# start of EXTRACTED TEXT
My daughter, when she was nine, once declared, "I'm brave enough to knit!"
Applause for all of you who, like Cerena Fflur, are brave enough to knit. You are linked in a tradition that joins like minds—across continents, across languages, across time.
Really, it's pretty simple, this pulling one loop through another to create a fabric that is shaped into a garment even as the work is done on the needles.
All you need to begin is a good way to cast on (put stitches on the needle), a way to draw one loop through another (snagging it forward, called knitting; pushing it backward, called purling), and a way to bind off (remove the stitches from the needle without their becoming unraveled). This much will get you a dishcloth, a scarf—or a bedspread, if you keep at it long enough.
If, along the way, you acquire a few good methods for increasing and decreasing your stitch count, you can shape your knitting into hats, vests, sweaters, and such. You can even knit lace. "And from this point," in the words of the sailor standing at the pier, "you can go anywhere in the world."
# end of EXTRACTED TEXT
WRITTEN REQUEST 1:
For the knitting passage, decide whether each statement agrees with it, answering yes or no and quoting the words that settle it: (a) The daughter was nine when she said she was brave enough to knit. (b) Purling means snagging the loop forward. (c) Methods for increasing and decreasing the stitch count let you shape knitting into hats and sweaters.
WRITTEN REQUEST 2:
Rewrite the stretch of the knitting passage from "Applause for all" through "languages, across time.", swapping "tradition" for "heritage".
WRITTEN REQUEST 3:
According to the knitting passage, what does it mean to bind off?
# start of DATA
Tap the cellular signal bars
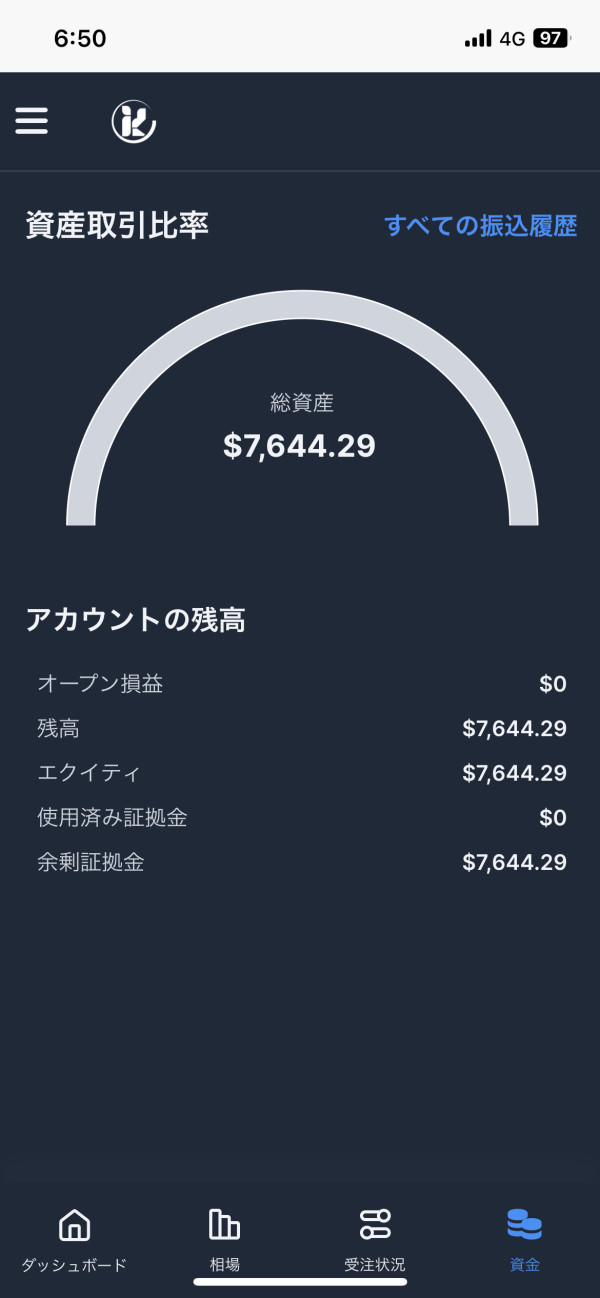Viewport: 600px width, 1298px height. click(478, 38)

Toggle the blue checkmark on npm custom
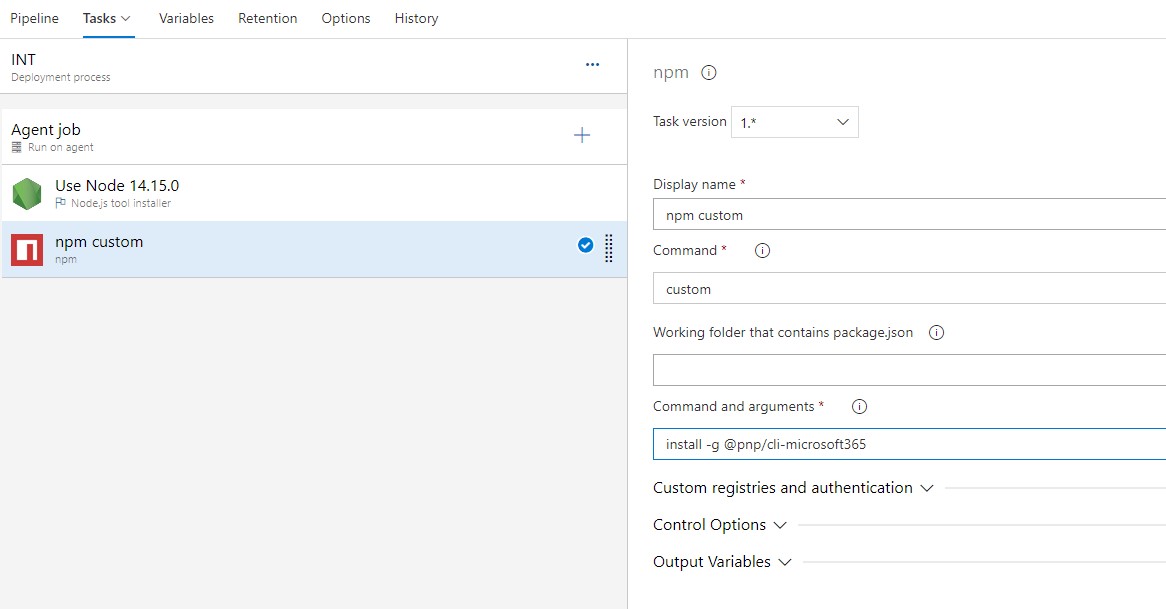(x=585, y=245)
# end of DATA
WRITTEN ANSWER 1:
(a) Yes: "My daughter, when she was nine, once declared"
(b) No: "pushing it backward, called purling"
(c) Yes: "you can shape your knitting into hats, vests, sweaters, and such"

WRITTEN ANSWER 2:
Applause for all of you who, like Cerena Fflur, are brave enough to knit. You are linked in a heritage that joins like minds—across continents, across languages, across time.

WRITTEN ANSWER 3:
To remove the stitches from the needle without their becoming unraveled.